Ну, и что там было казано (Модестом об однокашнике и – даже – о соседе по дому)?! Так – полистайте. Всё – доступно.
Сам барон, изначально отталкиваясь от заметок бывшего петербургского книгопродавца Пельца, опубликованных в Германии в 1842-м году под псевдонимом Треймунда Вельпа, делает в отношении представленного там негатива (к образу Пушкина) изящную (а, мабыть, и неуклюжую) оговорку и подсыпает в откупоренную бочку с мёдом (воспоминаниями о великом поэте) с полпуда доброго пороха.

[Всё это, к сожалению, сущая правда, хотя в тех биографических отрывках, которые мы имеем о Пушкине и которые вышли из рук его друзей или слепых поклонников, ничего подобного не найдётся, и тот, кто даже и теперь еще отважился бы раскрыть перед публикой моральную жизнь Пушкина, был бы почтен чуть ли не врагом отечества и отечественной славы. Все, или очень многие, знают эту жизнь; но все так привыкли смотреть на лицо Пушкина через призматический блеск его литературного величия и мы так ещё к нему близки, что всяк, кто решился бы сказать дурное слово о человеке, навлечёт на себя укор в неуважении или зависти к поэту.]

И подсыпал. И – навлёк.
И не столько от современников (те – из уважения к личности самого Корфа, как бывшего Государственного секретаря и пр., пытались, главным образом, пригладить-притушить чрезмерное пыханье), сколько уже от нынешних истовых патриотов всея Руси. Особенно под её сегодняшние мессианские препирания-сражения со смертными Врагами человечества.
А ведь Корф вовсе не перечёркивал литературные достоинства Поэта. Просто, в пику безудержного преклонения перед ним, как личностью, напихал-напихал-напихал...
Про то, как пинали Пушкина футуристы, нигилисты и пр. (одни – за его «замшелость», другие – за никчемность его призвания), мы знаем.
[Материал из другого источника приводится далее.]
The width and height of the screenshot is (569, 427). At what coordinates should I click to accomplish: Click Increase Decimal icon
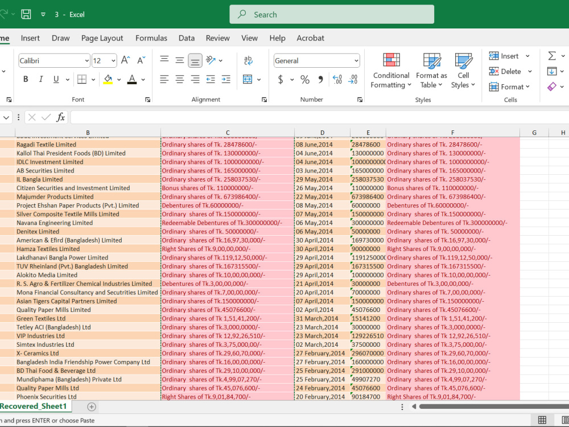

[Читающим наше Новое Первое Неожиданное.
Только мы – лицо нашего Времени. Рог времени трубит нами в словесном искусстве.
Прошлое тесно. Академия и Пушкин непонятнее иероглифов. Бросить Пушкина, Достоевского, Толстого и проч. и проч. с Парохода Современности.
Кто не забудет своей первой любви, не узнает последней].

Эти пассажи из Манифеста футуристов от 1912-го года (Маяковский, Бурлюк...) можно отнести к саморекламе, вызову и выпендрёжу.
Нигилисты... Нигилисты (впрочем, как и футуристы) были разными. Мы-то – о российских. Да ещё из позапрошлого века. Из эпохи тех ещё «шестидесятников» (террористов, революционеров, материалистов, прагматиков), которых не привечал и Алексей Константинович.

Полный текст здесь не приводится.